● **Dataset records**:
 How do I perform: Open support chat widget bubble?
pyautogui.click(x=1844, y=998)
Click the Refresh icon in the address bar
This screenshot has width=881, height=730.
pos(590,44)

● **Exercise details**: Reproduce the entries above with "support" replaced by "help" throughout, leaving everything else unchanged.

● **Solved problem**:
 How do I perform: Open help chat widget bubble?
pyautogui.click(x=1844, y=998)
Click the Refresh icon in the address bar
This screenshot has width=881, height=730.
pos(590,44)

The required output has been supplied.